Saved data entries:

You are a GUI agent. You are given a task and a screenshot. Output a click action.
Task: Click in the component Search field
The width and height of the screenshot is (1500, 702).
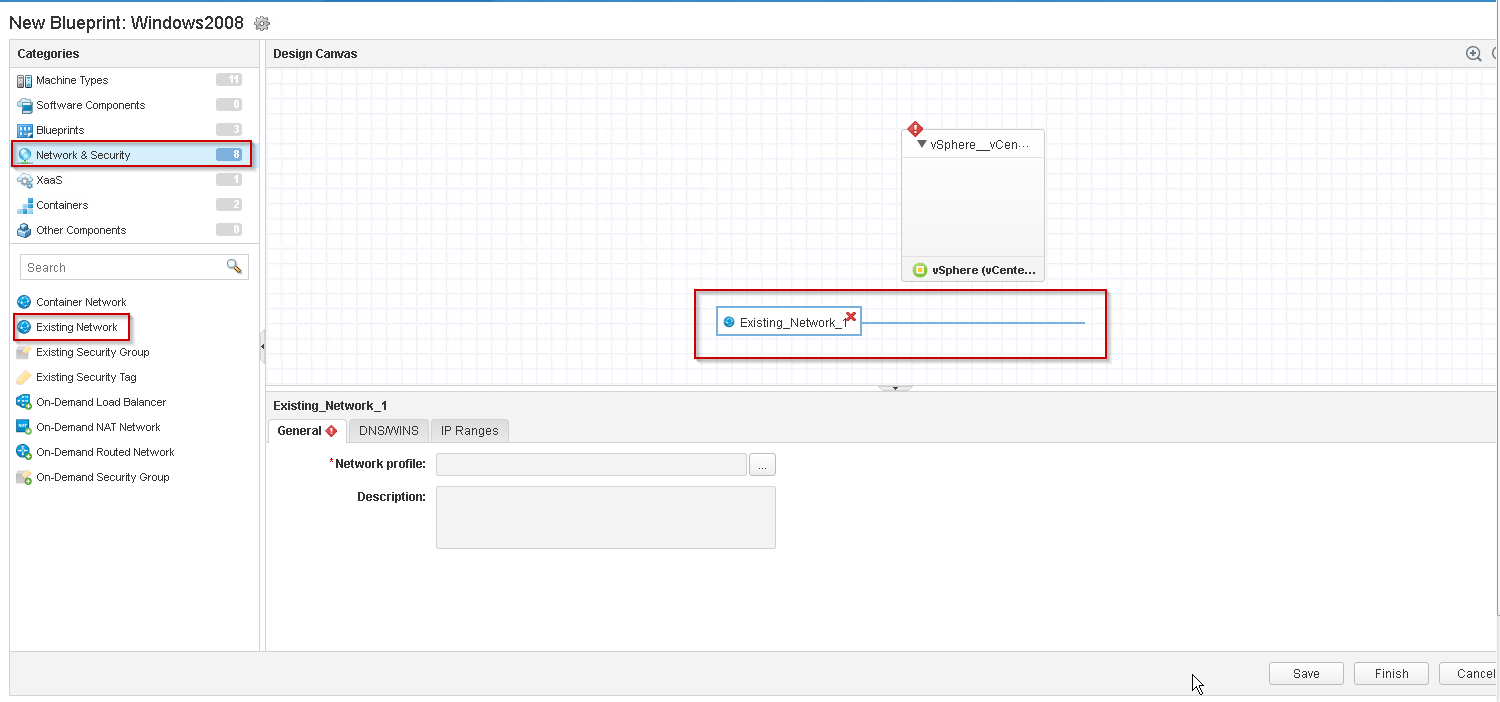tap(120, 267)
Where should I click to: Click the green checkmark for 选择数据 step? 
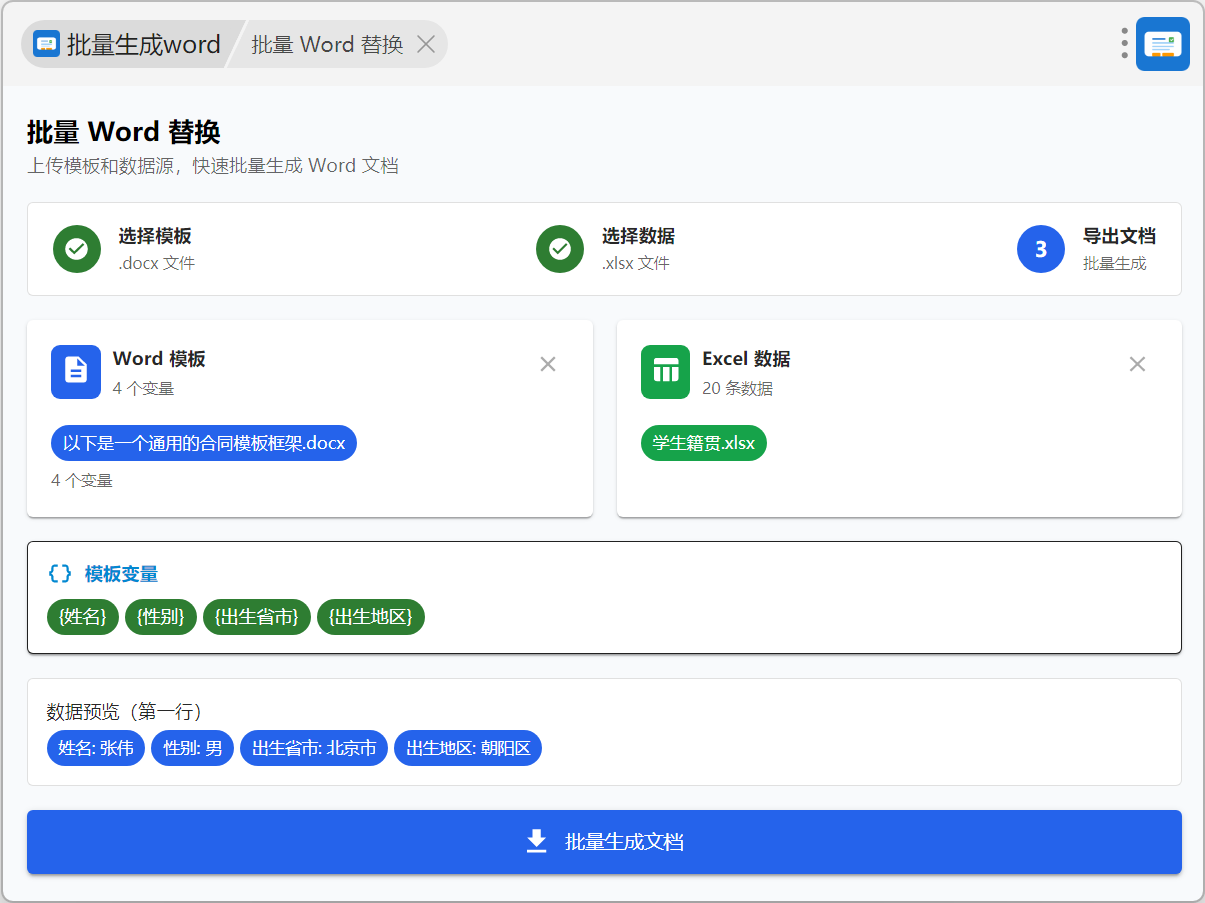pyautogui.click(x=560, y=249)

Problem details: Please repeat the entries above exactly, leaving out any pictures.

Finished task:
You are a GUI agent. You are given a task and a screenshot. Output a click action.
Task: Click in the component Search field
The width and height of the screenshot is (1500, 702).
tap(120, 267)
Where should I click to: Click the green checkmark for 选择数据 step? 
pyautogui.click(x=560, y=249)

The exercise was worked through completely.